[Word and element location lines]
::::::::::
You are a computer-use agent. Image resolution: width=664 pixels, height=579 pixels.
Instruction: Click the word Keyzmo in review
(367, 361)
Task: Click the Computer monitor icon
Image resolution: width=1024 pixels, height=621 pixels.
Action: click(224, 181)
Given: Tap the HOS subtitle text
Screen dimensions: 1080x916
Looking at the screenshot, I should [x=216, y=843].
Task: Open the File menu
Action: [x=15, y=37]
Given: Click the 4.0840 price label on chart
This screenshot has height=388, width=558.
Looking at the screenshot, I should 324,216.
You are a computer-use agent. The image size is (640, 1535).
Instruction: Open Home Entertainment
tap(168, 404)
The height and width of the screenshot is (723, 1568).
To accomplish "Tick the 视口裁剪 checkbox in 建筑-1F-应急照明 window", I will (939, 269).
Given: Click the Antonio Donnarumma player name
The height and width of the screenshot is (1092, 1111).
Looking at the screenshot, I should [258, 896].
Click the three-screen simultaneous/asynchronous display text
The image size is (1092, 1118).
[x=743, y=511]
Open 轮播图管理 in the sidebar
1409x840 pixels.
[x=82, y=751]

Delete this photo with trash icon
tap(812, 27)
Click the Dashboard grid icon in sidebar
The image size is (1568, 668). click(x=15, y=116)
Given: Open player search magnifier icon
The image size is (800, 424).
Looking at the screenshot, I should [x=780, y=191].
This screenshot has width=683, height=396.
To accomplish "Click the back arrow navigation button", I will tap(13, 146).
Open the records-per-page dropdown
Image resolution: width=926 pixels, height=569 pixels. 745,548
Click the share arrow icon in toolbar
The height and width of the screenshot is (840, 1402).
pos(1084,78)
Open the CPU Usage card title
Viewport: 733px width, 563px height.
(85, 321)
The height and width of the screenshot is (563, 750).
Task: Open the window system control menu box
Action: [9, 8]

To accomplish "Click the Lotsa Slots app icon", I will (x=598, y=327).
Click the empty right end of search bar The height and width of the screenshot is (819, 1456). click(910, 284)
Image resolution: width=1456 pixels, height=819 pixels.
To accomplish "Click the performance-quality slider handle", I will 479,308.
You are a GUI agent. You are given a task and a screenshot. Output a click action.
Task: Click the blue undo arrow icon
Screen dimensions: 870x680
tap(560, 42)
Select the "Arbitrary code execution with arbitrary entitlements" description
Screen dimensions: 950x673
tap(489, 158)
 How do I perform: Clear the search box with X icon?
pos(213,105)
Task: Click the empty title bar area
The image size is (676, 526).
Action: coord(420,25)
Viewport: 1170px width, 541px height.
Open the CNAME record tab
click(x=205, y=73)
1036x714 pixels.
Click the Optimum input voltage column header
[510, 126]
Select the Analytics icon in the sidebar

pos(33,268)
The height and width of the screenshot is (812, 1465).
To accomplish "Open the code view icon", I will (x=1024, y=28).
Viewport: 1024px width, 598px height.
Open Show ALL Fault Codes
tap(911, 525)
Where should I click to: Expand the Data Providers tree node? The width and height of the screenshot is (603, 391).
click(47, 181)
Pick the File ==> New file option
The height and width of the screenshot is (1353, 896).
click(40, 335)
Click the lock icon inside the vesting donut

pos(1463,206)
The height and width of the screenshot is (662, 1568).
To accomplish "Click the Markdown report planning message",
::::::::::
▶ _Instruction_:
Copy all of the lines above without changing anything.

▶ _Result of this task_:
You are a computer-use agent. Image resolution: width=664 pixels, height=579 pixels.
Instruction: Click the word Keyzmo in review
(367, 361)
Task: Click the Computer monitor icon
Image resolution: width=1024 pixels, height=621 pixels.
Action: click(224, 181)
Given: Tap the HOS subtitle text
Screen dimensions: 1080x916
Looking at the screenshot, I should [x=216, y=843].
Task: Open the File menu
Action: [x=15, y=37]
Given: Click the 4.0840 price label on chart
This screenshot has height=388, width=558.
Looking at the screenshot, I should 324,216.
You are a computer-use agent. The image size is (640, 1535).
Instruction: Open Home Entertainment
tap(168, 404)
The height and width of the screenshot is (723, 1568).
To accomplish "Tick the 视口裁剪 checkbox in 建筑-1F-应急照明 window", I will (939, 269).
Given: Click the Antonio Donnarumma player name
The height and width of the screenshot is (1092, 1111).
Looking at the screenshot, I should [258, 896].
Click the three-screen simultaneous/asynchronous display text
The image size is (1092, 1118).
[x=743, y=511]
Open 轮播图管理 in the sidebar
1409x840 pixels.
[x=82, y=751]

Delete this photo with trash icon
tap(812, 27)
Click the Dashboard grid icon in sidebar
The image size is (1568, 668). click(x=15, y=116)
Given: Open player search magnifier icon
The image size is (800, 424).
Looking at the screenshot, I should [x=780, y=191].
This screenshot has width=683, height=396.
To accomplish "Click the back arrow navigation button", I will tap(13, 146).
Open the records-per-page dropdown
Image resolution: width=926 pixels, height=569 pixels. 745,548
Click the share arrow icon in toolbar
The height and width of the screenshot is (840, 1402).
pos(1084,78)
Open the CPU Usage card title
Viewport: 733px width, 563px height.
(85, 321)
The height and width of the screenshot is (563, 750).
Task: Open the window system control menu box
Action: [9, 8]

To accomplish "Click the Lotsa Slots app icon", I will (x=598, y=327).
Click the empty right end of search bar The height and width of the screenshot is (819, 1456). click(910, 284)
Image resolution: width=1456 pixels, height=819 pixels.
To accomplish "Click the performance-quality slider handle", I will 479,308.
You are a GUI agent. You are given a task and a screenshot. Output a click action.
Task: Click the blue undo arrow icon
Screen dimensions: 870x680
tap(560, 42)
Select the "Arbitrary code execution with arbitrary entitlements" description
Screen dimensions: 950x673
tap(489, 158)
 How do I perform: Clear the search box with X icon?
pos(213,105)
Task: Click the empty title bar area
The image size is (676, 526).
Action: coord(420,25)
Viewport: 1170px width, 541px height.
Open the CNAME record tab
click(x=205, y=73)
1036x714 pixels.
Click the Optimum input voltage column header
[510, 126]
Select the Analytics icon in the sidebar

pos(33,268)
The height and width of the screenshot is (812, 1465).
To accomplish "Open the code view icon", I will (x=1024, y=28).
Viewport: 1024px width, 598px height.
Open Show ALL Fault Codes
tap(911, 525)
Where should I click to: Expand the Data Providers tree node? The width and height of the screenshot is (603, 391).
click(47, 181)
Pick the File ==> New file option
The height and width of the screenshot is (1353, 896).
click(40, 335)
Click the lock icon inside the vesting donut

pos(1463,206)
The height and width of the screenshot is (662, 1568).
To accomplish "Click the Markdown report planning message",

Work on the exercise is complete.